Extensive benchmark testing across models and environments has yielded the following salient results:

• MAPF-based and heuristic search algorithms for dense grids can generate high-quality plans (in composite cost and makespan), scaling to large grids (up to 80×80) with high success rates (>99%) and sub-second planning per instance in many cases (Fu et al., 31 Aug 2025).
• Approximation algorithms based on refined structural analysis (cycle graphs, breakpoint accounting) achieve provable 2- and 3-approximation guarantees while significantly outperforming naïve or purely constructive heuristics—for instance, achieving up to 50% fewer relocations versus prior methods in large block relocation benchmarks (Feillet et al., 2018, Alexandrino, 27 Apr 2024).
• For reconfiguration of multisets (general block repacking), specialized algorithms handle the small-item, powers-of-two, and partitioned cases efficiently, while the general case remains NP-hard (Kam et al., 9 May 2024).
• In experimental comparisons for sorting by transpositions, recent algorithms (ALG3) achieve the 1.375-approximation theoretically while producing optimal solutions in at least 88% of instances tested up to $n=12$ (Alexandrino, 27 Apr 2024).

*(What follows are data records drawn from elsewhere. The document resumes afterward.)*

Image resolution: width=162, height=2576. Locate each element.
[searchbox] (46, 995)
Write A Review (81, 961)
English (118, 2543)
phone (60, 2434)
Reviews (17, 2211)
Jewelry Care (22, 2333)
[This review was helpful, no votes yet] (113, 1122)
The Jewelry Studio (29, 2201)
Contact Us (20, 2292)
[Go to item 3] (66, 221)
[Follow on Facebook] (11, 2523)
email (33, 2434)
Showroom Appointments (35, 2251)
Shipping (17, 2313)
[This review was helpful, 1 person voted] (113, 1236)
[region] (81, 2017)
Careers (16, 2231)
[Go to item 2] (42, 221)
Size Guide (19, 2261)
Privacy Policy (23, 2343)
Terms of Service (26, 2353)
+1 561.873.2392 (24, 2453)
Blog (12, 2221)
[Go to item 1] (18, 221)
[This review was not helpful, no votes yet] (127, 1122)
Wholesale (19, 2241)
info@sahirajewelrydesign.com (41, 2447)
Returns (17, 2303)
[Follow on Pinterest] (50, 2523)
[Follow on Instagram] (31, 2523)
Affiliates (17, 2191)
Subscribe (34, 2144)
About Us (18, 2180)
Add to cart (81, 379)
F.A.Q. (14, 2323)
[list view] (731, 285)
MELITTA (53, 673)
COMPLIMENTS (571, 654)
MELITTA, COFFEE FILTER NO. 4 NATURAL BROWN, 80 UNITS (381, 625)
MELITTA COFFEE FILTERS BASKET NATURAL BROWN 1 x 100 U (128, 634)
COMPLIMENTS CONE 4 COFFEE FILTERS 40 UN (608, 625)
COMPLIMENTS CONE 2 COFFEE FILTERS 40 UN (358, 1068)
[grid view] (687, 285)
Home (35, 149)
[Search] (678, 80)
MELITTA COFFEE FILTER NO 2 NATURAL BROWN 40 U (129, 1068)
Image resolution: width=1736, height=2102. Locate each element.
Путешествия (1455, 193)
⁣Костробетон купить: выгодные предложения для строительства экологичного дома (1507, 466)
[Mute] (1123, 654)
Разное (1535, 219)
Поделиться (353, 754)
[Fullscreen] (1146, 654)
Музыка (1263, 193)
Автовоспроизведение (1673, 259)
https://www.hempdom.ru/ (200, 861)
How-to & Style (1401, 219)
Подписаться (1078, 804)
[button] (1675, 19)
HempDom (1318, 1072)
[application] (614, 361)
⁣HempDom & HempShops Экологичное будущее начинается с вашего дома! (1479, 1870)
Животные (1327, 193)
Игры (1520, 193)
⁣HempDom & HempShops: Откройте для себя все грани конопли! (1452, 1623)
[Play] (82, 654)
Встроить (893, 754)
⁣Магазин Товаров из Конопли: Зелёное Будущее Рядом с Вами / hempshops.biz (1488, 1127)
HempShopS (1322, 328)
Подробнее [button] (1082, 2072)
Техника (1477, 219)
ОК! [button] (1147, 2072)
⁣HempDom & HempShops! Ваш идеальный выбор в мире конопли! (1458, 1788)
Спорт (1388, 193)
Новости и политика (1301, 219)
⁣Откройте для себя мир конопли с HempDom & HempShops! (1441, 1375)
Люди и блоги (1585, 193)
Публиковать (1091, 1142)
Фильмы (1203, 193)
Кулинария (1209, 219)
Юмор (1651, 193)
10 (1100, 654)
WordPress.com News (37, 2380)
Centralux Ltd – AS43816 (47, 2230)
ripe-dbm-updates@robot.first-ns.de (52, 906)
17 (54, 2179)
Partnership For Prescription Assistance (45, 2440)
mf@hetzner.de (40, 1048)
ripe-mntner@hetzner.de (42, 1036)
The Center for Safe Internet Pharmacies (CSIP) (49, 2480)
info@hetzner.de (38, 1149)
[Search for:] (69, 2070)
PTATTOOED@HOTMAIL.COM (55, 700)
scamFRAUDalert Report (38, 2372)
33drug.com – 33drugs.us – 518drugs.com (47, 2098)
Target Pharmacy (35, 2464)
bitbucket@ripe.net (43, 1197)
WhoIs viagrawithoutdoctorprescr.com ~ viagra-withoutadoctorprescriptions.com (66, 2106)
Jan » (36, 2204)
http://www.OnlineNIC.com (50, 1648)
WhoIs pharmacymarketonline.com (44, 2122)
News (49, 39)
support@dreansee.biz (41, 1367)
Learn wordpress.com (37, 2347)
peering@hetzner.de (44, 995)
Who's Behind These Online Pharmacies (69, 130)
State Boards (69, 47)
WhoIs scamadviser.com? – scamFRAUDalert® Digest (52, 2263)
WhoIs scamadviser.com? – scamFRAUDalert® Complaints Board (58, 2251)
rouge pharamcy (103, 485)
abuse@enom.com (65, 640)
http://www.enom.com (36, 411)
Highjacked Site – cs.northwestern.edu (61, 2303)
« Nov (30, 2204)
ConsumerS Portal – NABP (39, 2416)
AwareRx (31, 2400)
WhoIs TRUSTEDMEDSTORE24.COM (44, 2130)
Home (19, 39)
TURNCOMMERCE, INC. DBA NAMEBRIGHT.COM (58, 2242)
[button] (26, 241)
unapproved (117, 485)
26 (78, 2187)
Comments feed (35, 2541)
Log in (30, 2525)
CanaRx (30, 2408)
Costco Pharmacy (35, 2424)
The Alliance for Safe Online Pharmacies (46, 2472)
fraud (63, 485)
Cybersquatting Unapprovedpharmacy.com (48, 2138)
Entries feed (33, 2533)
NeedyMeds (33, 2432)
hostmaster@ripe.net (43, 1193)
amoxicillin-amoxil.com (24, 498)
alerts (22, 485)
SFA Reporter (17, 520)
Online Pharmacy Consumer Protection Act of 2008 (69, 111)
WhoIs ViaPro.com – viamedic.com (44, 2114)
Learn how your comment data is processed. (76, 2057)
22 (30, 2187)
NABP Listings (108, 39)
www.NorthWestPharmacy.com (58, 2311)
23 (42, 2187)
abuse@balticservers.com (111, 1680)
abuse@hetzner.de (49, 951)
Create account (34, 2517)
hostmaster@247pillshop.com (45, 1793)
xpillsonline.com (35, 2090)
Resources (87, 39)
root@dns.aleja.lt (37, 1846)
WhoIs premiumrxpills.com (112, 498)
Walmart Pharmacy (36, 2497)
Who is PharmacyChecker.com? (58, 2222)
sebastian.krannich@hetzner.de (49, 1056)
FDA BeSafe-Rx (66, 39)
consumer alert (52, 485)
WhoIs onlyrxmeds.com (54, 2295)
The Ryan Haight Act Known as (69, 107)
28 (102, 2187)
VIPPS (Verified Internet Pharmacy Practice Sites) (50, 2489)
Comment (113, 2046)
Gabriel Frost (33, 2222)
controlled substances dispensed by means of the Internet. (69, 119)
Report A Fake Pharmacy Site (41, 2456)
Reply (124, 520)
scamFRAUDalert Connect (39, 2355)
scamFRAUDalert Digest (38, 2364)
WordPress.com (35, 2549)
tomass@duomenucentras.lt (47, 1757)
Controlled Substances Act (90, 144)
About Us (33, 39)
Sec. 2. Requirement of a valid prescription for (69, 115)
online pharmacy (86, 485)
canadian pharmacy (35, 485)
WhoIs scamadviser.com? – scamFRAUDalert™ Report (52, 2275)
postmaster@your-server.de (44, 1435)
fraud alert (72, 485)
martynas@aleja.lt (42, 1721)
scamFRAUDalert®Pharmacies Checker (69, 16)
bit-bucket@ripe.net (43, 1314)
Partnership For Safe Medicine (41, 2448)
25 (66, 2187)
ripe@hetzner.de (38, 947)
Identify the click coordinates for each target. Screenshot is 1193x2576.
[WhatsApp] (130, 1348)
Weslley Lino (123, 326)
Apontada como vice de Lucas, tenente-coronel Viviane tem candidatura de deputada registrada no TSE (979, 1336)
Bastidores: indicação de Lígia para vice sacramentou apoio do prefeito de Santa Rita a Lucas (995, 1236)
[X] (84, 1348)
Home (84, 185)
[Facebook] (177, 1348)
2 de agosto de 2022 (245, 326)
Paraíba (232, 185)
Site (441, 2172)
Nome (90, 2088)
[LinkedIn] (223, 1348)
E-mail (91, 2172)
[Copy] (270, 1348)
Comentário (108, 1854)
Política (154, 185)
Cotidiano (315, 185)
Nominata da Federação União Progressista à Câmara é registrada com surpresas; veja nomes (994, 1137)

7. Open Challenges and Future Research Directions

Several open questions and avenues for future research are highlighted:

• Handling Exponential Search Spaces: Continued progress in heuristics, decomposition, symbolic planning, and parallel search is needed to manage the combinatorial explosion in high-density settings.
• Algorithmic Hardness and Approximability: Determining tight complexity and approximability boundaries—particularly for generalized reconfiguration, weighted or signed block problems, and hybrid models mixing operations—is a persistent theoretical challenge (Alexandrino, 27 Apr 2024, Jiang et al., 2021).
• Resource-Optimal Strategies: Investigating not merely move-minimal solutions, but those that minimize temporary resource requirements (e.g., buffer space or auxiliary workspace in reconfiguration) is an emerging thread (Kam et al., 9 May 2024).
• Integration of Learning and Planning: Real-time adaptive or learning-augmented heuristic methods for BRaP in dynamic, uncertain, or partially observed environments is a promising frontier, leveraging progress in kinodynamic planning under uncertainty (Ren et al., 2023).
• Cross-Domain Transfer: Applying theoretical tools—such as graph-theoretical matching reductions, ILP/transshipment formulations, or permutation class enumeration—to new classes of real-world rearrangement problems, including power supply networks or distributed data shuffling (Kam et al., 9 May 2024).
• Benchmarking and Instance Generation: Expansion of public, large-scale benchmark instances (such as LBRI or bin-packing repacking datasets) will be vital for systematically evaluating and comparing emerging methods across the spectrum of BRaP applications (Bacci et al., 2022, Kam et al., 9 May 2024).

BRaP thus serves as a central, multidisciplinary motif linking foundational combinatorial optimization with modern applications in automation, bioinformatics, and resource management. Advances in this area will continue to be shaped by both the nuanced structural properties of specific domains and the general algorithmic principles of graph search, combinatorial design, and constraint satisfaction.